[Pixel coordinate grounding data]
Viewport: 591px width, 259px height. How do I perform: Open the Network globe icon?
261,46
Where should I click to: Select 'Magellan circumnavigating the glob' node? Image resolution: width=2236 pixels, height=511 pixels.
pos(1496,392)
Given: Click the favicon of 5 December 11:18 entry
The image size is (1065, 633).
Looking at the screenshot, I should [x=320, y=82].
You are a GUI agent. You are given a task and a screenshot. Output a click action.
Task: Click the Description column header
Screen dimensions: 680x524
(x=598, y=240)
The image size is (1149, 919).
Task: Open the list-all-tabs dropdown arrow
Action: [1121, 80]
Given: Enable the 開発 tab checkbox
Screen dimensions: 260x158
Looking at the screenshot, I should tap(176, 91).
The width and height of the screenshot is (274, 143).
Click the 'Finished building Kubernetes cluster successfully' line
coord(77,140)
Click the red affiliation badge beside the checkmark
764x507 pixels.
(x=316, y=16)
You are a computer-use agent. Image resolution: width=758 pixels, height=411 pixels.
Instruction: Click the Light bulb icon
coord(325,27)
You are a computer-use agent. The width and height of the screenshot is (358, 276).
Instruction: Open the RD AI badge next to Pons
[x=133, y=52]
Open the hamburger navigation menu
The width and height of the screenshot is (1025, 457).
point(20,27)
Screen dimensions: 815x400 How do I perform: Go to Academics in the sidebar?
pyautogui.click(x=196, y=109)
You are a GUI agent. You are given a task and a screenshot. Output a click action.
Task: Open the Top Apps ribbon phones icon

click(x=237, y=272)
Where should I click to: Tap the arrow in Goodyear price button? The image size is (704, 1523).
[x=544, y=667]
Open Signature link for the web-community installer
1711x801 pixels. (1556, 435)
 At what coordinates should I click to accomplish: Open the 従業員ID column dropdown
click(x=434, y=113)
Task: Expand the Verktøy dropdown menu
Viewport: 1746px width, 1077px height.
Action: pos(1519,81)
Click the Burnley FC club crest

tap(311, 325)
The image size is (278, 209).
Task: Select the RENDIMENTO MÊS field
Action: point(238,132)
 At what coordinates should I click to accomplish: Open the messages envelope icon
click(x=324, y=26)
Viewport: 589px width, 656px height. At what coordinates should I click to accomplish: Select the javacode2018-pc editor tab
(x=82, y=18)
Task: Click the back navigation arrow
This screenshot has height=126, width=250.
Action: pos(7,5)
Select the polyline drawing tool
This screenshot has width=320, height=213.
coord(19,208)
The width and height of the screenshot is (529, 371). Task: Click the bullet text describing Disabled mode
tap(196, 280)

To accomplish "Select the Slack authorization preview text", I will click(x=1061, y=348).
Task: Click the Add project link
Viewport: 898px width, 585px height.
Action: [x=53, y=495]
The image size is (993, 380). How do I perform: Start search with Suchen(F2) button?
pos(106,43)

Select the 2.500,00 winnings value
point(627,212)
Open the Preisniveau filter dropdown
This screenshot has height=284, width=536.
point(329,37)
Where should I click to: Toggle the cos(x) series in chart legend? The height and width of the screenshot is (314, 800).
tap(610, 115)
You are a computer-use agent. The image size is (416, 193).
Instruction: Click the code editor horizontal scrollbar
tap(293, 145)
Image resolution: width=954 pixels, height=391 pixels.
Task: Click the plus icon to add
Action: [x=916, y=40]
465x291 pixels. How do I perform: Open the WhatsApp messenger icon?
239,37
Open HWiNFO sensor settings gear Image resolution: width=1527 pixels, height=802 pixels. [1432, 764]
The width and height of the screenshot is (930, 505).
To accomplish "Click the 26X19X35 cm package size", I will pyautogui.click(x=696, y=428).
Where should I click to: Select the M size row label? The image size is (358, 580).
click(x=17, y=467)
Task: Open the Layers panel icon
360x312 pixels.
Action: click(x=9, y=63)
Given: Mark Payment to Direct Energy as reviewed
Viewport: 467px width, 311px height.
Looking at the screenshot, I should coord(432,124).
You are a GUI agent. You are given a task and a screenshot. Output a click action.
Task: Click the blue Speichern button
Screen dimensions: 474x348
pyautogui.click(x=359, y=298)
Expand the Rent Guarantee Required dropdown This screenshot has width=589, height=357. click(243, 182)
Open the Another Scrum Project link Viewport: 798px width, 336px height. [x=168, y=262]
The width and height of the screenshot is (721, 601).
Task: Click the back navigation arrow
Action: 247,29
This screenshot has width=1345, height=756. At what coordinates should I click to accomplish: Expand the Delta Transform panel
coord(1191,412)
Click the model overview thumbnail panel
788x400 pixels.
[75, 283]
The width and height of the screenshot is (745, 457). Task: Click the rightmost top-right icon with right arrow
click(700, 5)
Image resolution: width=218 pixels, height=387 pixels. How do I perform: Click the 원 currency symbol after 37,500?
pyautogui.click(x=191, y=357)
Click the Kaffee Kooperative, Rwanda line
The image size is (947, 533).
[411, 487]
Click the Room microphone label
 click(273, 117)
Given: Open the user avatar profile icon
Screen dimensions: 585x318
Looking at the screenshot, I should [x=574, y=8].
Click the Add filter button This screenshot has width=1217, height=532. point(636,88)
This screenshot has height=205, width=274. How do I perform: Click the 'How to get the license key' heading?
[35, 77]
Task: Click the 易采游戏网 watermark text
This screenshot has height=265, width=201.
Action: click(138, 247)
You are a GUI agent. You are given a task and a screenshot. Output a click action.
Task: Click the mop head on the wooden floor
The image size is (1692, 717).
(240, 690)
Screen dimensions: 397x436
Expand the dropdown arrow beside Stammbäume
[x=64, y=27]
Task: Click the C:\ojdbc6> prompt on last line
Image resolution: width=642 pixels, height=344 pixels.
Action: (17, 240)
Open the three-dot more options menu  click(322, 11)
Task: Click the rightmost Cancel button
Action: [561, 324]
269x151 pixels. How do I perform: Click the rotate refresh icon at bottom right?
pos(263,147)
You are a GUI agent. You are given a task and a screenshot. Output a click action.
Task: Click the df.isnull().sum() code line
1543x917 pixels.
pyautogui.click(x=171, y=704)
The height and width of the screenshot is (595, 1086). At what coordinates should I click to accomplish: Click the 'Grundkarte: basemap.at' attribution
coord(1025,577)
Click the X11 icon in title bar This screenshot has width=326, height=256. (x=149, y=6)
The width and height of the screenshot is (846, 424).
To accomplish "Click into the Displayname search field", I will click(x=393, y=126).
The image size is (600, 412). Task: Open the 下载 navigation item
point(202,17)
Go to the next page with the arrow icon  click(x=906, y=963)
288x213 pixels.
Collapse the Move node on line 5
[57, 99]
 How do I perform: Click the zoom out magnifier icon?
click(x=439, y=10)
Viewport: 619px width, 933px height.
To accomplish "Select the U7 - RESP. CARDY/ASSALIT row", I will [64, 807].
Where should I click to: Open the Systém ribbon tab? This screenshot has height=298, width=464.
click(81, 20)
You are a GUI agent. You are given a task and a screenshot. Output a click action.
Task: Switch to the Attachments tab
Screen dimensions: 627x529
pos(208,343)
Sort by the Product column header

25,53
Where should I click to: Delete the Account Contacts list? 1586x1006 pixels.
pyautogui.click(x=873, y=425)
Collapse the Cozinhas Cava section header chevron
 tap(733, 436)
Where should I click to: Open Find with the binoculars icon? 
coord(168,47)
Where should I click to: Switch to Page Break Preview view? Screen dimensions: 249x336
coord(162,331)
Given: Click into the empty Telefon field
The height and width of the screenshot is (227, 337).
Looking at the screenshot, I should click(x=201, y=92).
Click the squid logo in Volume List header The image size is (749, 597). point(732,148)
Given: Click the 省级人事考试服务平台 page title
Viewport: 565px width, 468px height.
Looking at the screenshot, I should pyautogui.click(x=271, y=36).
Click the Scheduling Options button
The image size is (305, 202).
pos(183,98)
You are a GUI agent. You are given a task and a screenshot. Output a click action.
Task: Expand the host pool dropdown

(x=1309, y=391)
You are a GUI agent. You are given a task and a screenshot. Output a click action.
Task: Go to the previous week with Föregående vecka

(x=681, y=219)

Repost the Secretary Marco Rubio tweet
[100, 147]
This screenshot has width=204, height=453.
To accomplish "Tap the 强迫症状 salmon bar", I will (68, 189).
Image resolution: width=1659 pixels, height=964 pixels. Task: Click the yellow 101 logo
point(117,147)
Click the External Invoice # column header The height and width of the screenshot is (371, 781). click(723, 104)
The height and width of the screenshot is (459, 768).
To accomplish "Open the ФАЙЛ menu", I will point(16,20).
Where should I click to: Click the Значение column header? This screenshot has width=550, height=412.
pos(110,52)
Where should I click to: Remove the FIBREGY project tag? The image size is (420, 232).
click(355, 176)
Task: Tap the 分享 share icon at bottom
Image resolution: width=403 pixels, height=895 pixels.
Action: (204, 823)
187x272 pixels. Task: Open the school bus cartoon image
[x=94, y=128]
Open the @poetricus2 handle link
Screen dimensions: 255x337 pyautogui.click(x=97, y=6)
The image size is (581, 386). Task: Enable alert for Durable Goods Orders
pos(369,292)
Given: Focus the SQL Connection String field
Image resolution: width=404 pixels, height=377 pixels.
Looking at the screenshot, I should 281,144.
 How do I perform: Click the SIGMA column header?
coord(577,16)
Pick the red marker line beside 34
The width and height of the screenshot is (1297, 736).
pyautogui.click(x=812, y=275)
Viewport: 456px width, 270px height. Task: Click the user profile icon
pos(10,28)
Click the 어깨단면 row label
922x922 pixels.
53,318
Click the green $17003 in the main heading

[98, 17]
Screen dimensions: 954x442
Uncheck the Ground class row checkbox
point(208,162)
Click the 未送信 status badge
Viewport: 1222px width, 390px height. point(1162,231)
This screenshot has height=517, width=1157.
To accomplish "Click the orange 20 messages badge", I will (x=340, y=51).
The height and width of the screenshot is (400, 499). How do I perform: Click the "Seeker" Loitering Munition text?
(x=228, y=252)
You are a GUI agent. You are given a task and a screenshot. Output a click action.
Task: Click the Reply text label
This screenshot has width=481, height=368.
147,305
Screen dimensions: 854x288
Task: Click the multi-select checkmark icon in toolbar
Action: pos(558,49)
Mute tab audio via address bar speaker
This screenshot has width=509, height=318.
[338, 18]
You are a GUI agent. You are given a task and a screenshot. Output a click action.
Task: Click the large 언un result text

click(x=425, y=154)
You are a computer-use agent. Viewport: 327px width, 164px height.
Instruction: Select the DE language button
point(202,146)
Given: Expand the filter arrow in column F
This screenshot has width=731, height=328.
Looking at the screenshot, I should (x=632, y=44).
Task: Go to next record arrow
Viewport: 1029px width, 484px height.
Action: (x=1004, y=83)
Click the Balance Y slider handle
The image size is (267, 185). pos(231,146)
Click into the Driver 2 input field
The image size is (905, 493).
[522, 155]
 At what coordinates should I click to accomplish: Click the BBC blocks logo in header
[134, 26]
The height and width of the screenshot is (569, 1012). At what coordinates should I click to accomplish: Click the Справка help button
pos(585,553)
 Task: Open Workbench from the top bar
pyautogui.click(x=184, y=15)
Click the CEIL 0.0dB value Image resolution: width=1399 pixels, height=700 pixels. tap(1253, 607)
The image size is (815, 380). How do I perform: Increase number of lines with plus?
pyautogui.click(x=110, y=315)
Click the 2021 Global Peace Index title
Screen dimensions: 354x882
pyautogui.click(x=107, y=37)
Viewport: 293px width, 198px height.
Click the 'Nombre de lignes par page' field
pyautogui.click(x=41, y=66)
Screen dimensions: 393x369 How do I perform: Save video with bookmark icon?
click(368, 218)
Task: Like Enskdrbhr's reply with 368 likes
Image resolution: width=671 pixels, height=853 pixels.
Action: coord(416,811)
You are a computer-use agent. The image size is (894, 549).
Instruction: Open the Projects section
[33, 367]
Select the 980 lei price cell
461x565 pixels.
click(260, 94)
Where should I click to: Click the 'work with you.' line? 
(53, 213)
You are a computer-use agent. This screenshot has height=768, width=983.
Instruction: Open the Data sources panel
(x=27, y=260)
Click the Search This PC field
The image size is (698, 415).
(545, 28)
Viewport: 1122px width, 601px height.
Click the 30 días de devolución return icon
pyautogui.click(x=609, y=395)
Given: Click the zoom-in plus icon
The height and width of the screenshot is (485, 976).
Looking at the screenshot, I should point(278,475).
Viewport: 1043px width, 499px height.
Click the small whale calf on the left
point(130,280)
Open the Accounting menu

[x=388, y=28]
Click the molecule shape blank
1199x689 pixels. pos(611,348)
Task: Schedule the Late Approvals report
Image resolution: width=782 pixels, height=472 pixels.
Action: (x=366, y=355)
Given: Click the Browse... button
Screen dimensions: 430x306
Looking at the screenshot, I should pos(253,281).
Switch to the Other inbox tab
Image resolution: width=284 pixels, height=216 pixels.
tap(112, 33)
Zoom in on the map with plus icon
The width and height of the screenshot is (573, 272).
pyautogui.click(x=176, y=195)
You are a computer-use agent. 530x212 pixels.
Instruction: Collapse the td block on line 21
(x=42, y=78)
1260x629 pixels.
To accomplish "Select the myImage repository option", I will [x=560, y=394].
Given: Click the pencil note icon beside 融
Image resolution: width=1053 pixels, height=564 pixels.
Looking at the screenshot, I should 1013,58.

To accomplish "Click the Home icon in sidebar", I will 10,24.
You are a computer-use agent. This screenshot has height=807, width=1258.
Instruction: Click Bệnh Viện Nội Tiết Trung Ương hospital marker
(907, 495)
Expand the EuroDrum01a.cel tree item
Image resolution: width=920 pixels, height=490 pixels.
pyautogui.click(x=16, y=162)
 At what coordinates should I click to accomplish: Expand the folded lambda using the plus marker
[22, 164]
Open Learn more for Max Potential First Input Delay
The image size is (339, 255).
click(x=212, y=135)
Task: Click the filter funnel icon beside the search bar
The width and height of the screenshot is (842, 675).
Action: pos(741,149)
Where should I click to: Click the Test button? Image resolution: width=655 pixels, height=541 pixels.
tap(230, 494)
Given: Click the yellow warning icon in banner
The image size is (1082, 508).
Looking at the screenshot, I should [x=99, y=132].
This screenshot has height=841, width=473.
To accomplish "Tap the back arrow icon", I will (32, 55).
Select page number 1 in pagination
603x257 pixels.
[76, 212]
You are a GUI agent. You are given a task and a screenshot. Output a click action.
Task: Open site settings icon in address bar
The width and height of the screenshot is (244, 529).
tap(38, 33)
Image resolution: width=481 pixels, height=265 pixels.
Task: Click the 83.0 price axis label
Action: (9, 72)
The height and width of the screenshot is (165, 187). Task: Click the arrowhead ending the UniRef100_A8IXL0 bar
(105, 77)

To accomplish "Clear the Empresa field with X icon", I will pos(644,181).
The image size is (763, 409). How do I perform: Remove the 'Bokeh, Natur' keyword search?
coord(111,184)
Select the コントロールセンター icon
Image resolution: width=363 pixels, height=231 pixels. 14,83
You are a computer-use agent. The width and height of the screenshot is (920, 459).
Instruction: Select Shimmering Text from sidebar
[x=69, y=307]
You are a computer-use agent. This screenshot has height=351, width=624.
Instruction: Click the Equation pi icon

Task objective »
Repeat word for word the lines above that run from the line containing "The image size is (1065, 633)." through the line containing "Given: Enable the 開発 tab checkbox", both ends included, and nothing else.

Written reply »
The image size is (1065, 633).
Looking at the screenshot, I should [x=320, y=82].
You are a GUI agent. You are given a task and a screenshot. Output a click action.
Task: Click the Description column header
Screen dimensions: 680x524
(x=598, y=240)
The image size is (1149, 919).
Task: Open the list-all-tabs dropdown arrow
Action: [1121, 80]
Given: Enable the 開発 tab checkbox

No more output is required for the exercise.